[[ THE INPUT open ]]

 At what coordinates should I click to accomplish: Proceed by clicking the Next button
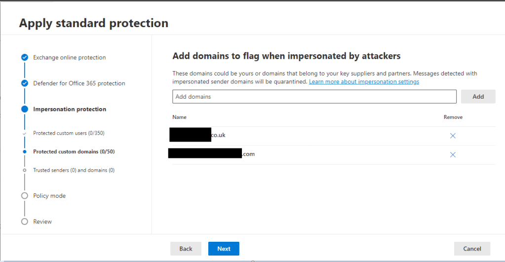[x=224, y=249]
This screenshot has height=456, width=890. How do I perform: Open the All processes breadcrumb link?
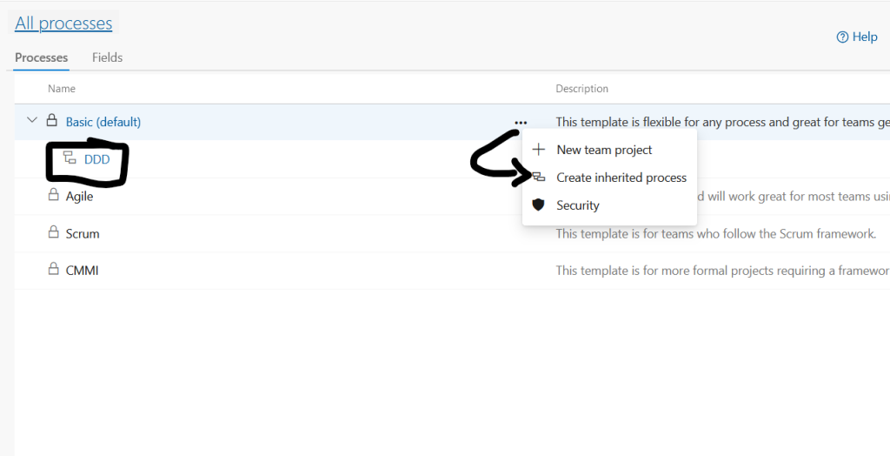tap(63, 23)
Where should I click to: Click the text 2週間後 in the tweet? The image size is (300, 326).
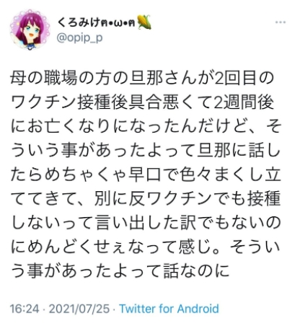(x=244, y=102)
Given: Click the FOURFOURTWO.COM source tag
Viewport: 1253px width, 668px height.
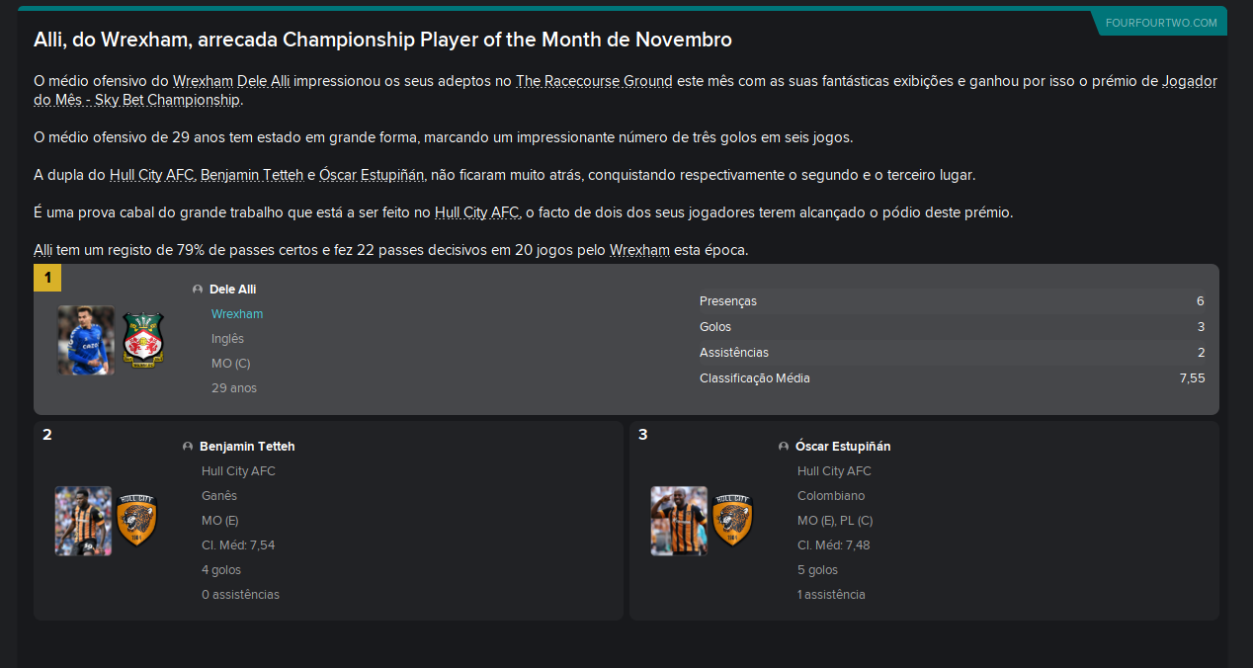Looking at the screenshot, I should click(1161, 23).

[[ THE INPUT closed ]]

• **ASSIGNMENT**: Where a picture appears, omit it, and otherwise retype the material exactly.

• **REPLY TO THE EXERCISE**:
 At what coordinates should I click to accomplish: Proceed by clicking the Next button
[x=224, y=249]
This screenshot has height=456, width=890. How do I perform: Open the All processes breadcrumb link?
tap(63, 23)
Where should I click to: Click the text 2週間後 in the tweet? The image size is (300, 326).
(x=244, y=102)
Given: Click the FOURFOURTWO.COM source tag
Viewport: 1253px width, 668px height.
Looking at the screenshot, I should click(1161, 23).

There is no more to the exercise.